#### Work required
Return only the lines running from the one that contains "Task: Click the Key ID input field" through the end of the entries, exactly, both ends included. Omit pictures.
*** Information shown Section Begins ***
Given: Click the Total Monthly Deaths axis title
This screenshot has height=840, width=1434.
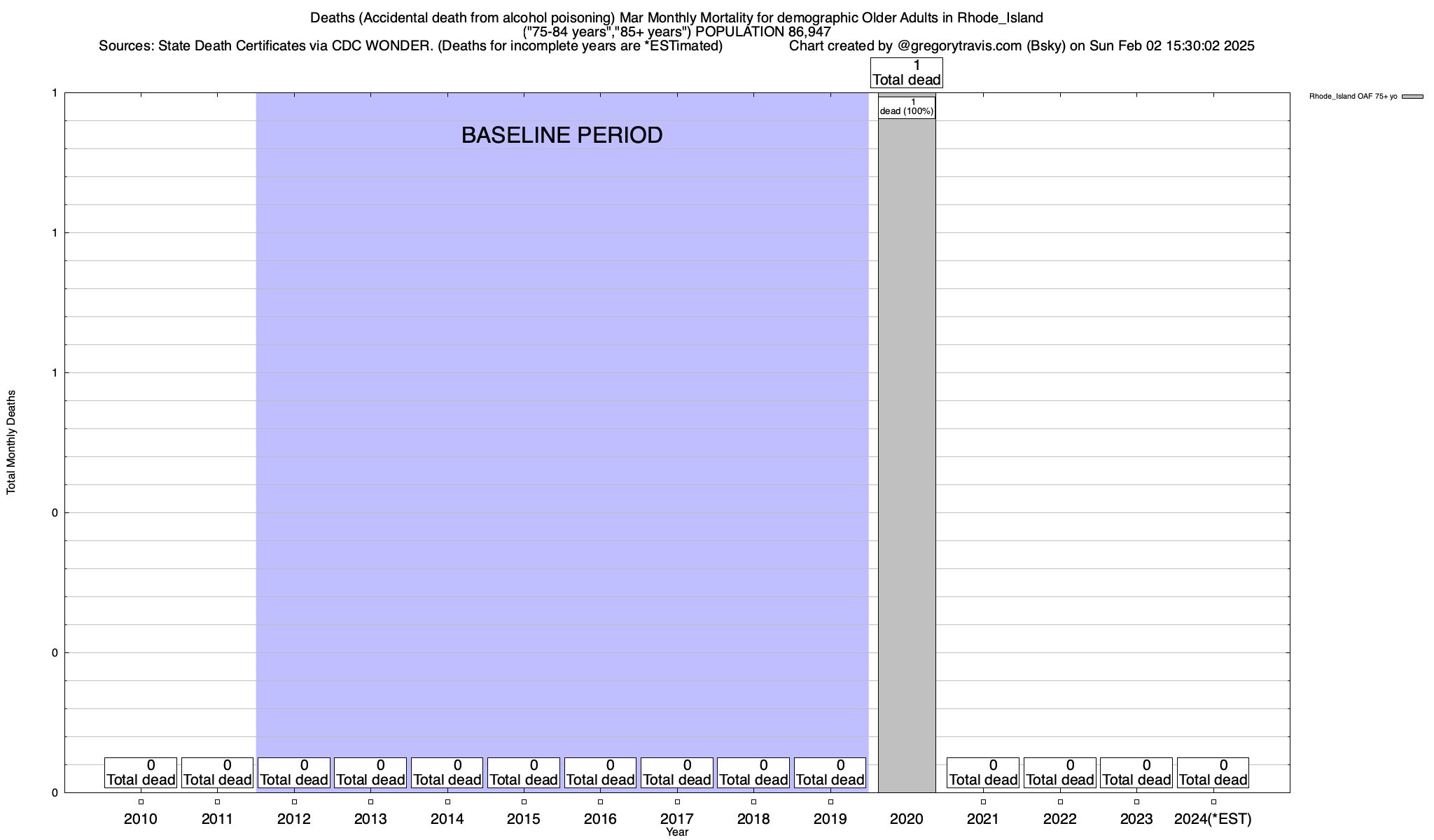Looking at the screenshot, I should [x=11, y=442].
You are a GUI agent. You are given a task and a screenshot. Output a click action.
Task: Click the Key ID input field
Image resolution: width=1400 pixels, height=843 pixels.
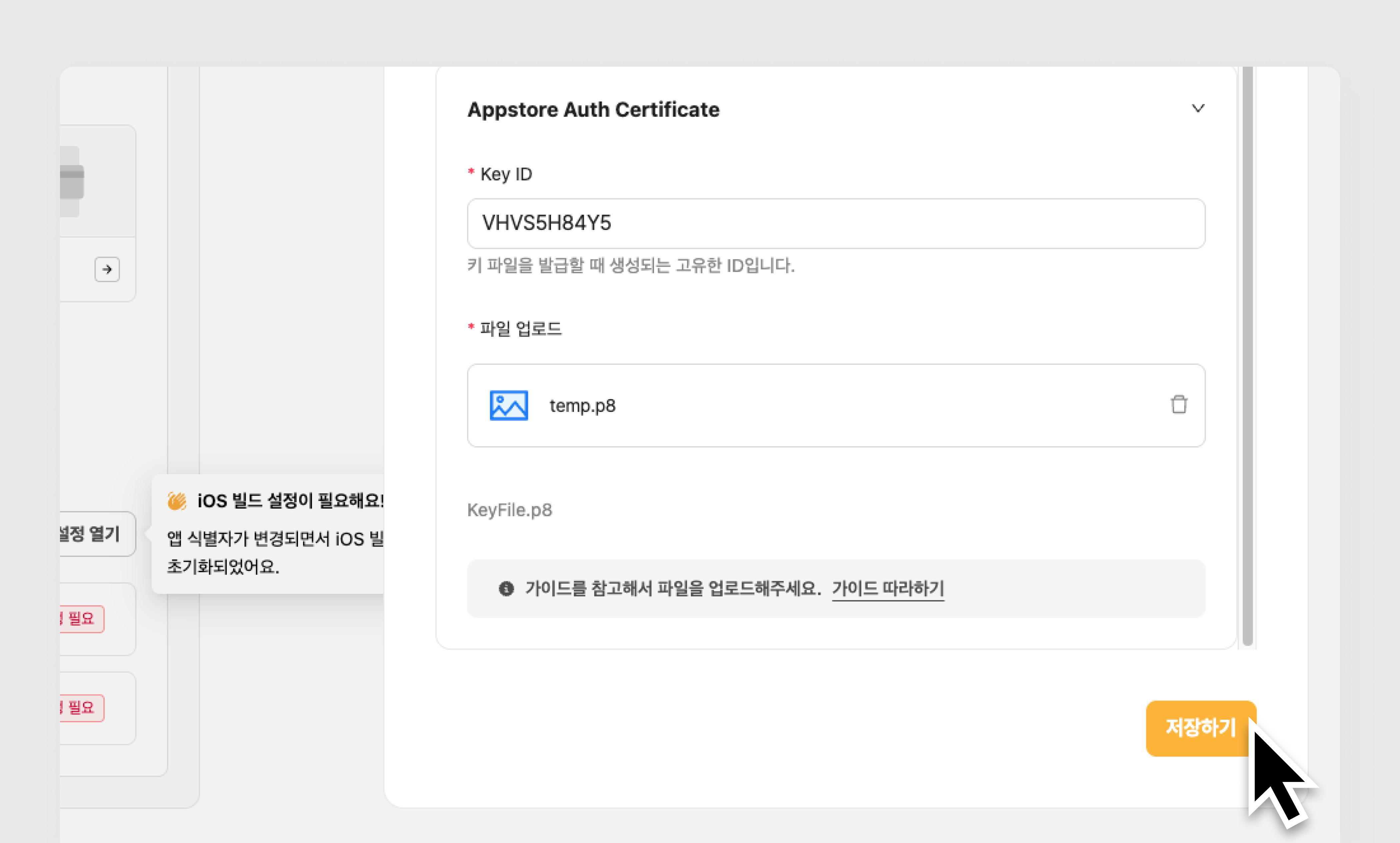(835, 223)
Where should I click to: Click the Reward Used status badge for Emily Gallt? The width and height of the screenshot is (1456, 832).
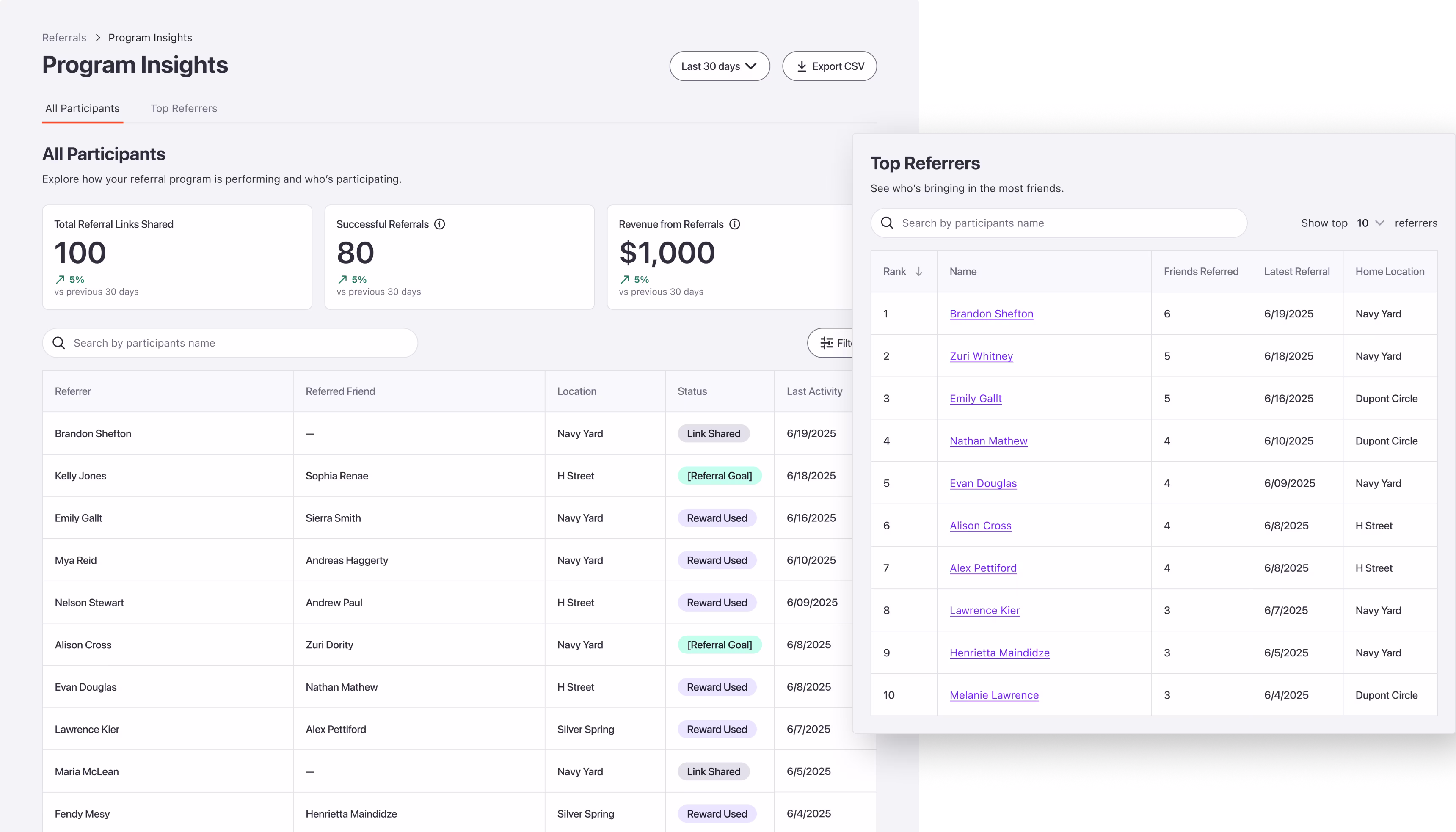(x=717, y=518)
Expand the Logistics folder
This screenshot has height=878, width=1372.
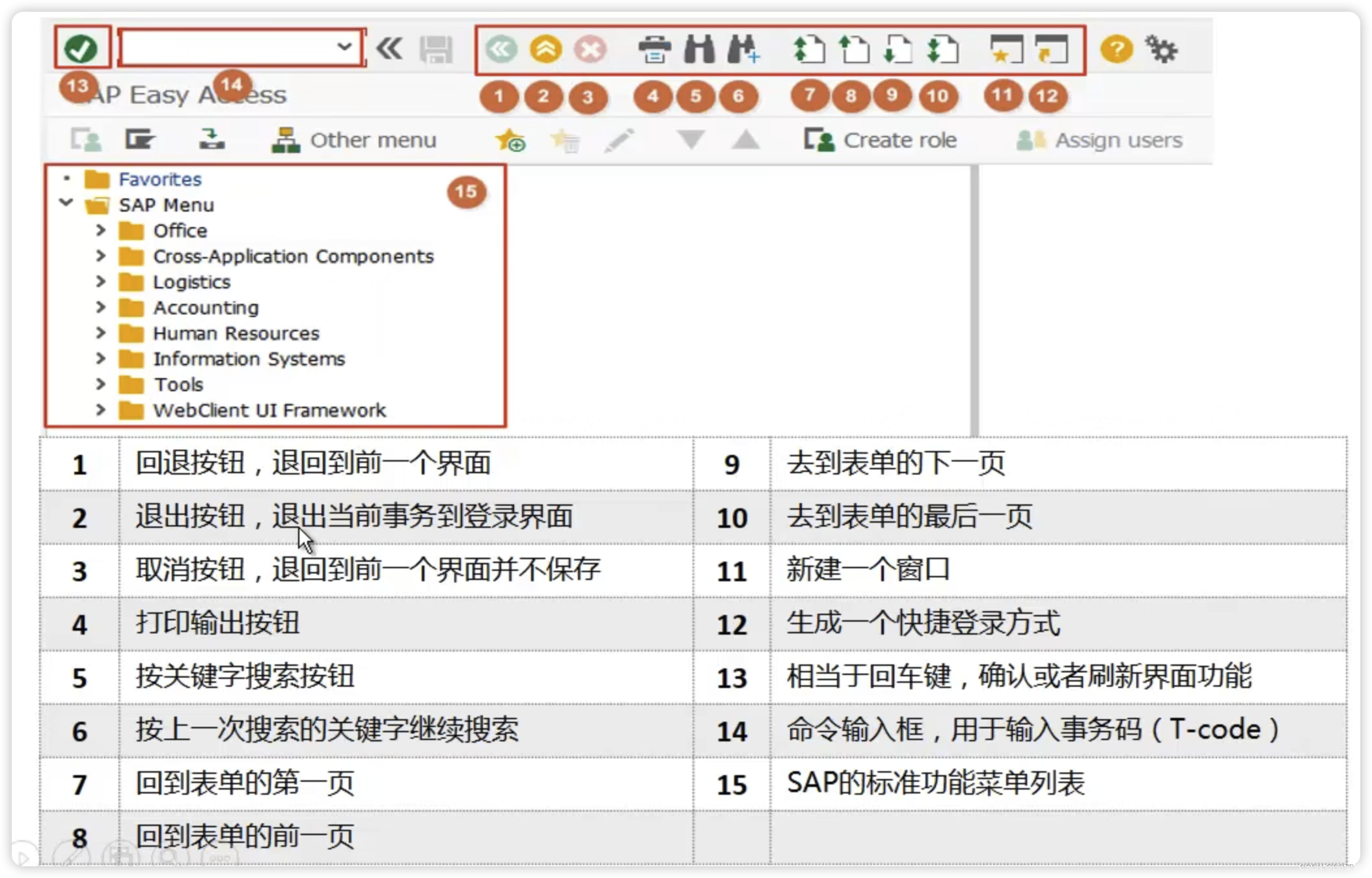(x=101, y=281)
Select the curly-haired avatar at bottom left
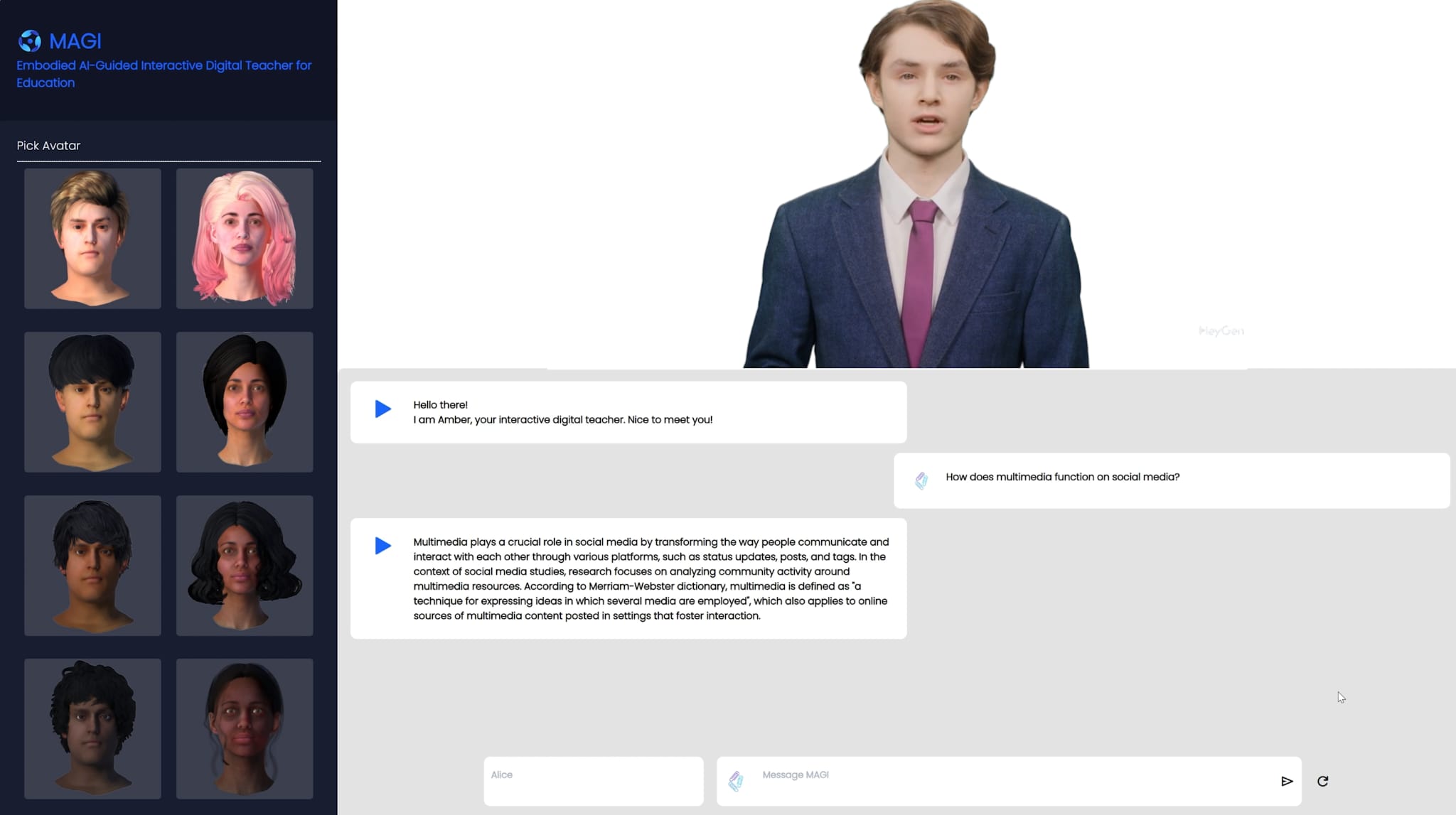The width and height of the screenshot is (1456, 815). click(92, 728)
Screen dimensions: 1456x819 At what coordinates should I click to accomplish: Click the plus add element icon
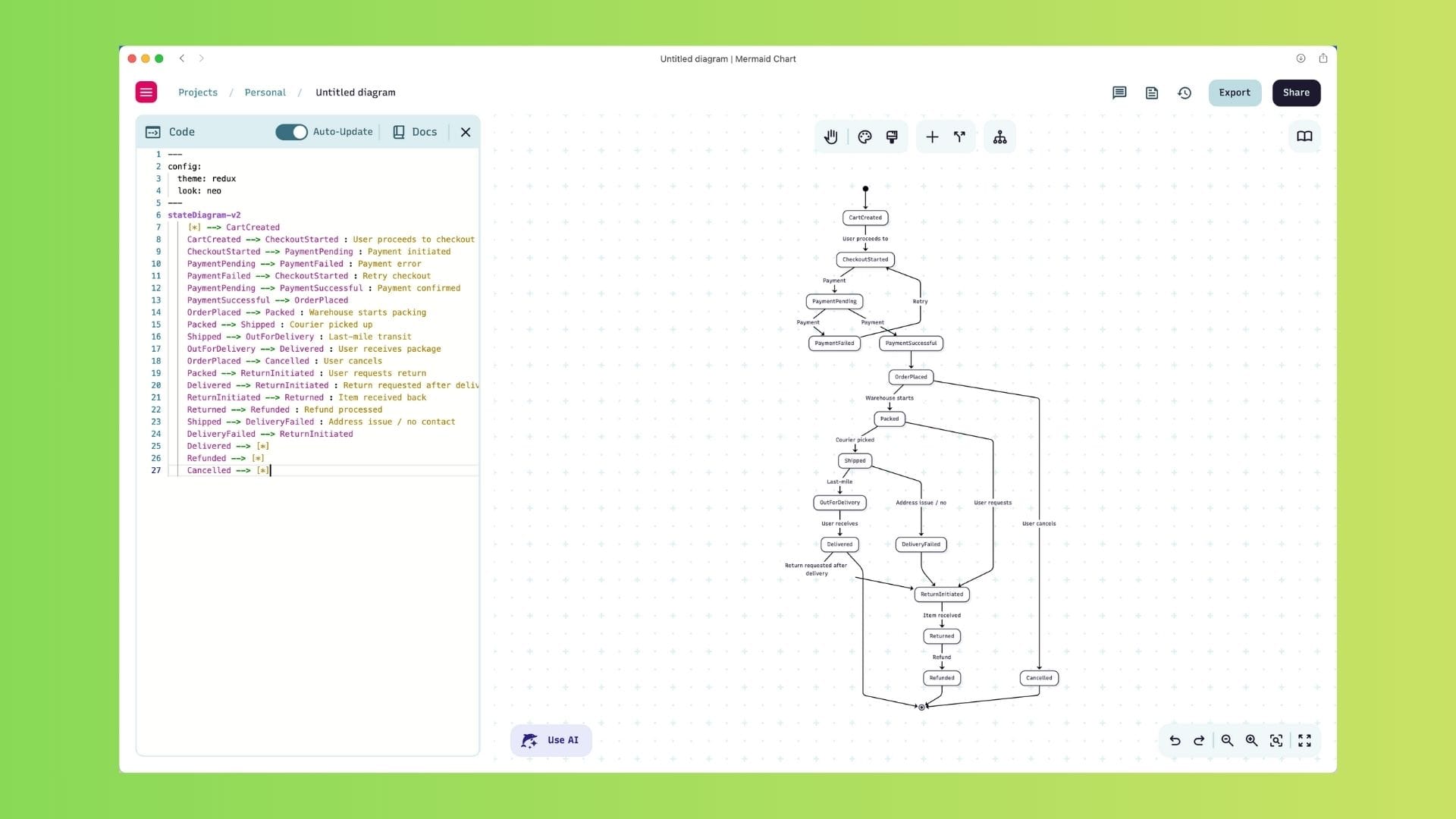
*** Information shown Section Ends ***
#### Task solution
Task: Click the Key ID input field
Image resolution: width=1400 pixels, height=843 pixels.
(835, 223)
Where should I click to: Click the Reward Used status badge for Emily Gallt? The width and height of the screenshot is (1456, 832).
(x=717, y=518)
Expand the Logistics folder
This screenshot has height=878, width=1372.
(x=101, y=281)
Select the curly-haired avatar at bottom left
The width and height of the screenshot is (1456, 815). click(92, 728)
Screen dimensions: 1456x819 At what coordinates should I click to accomplish: Click the plus add element icon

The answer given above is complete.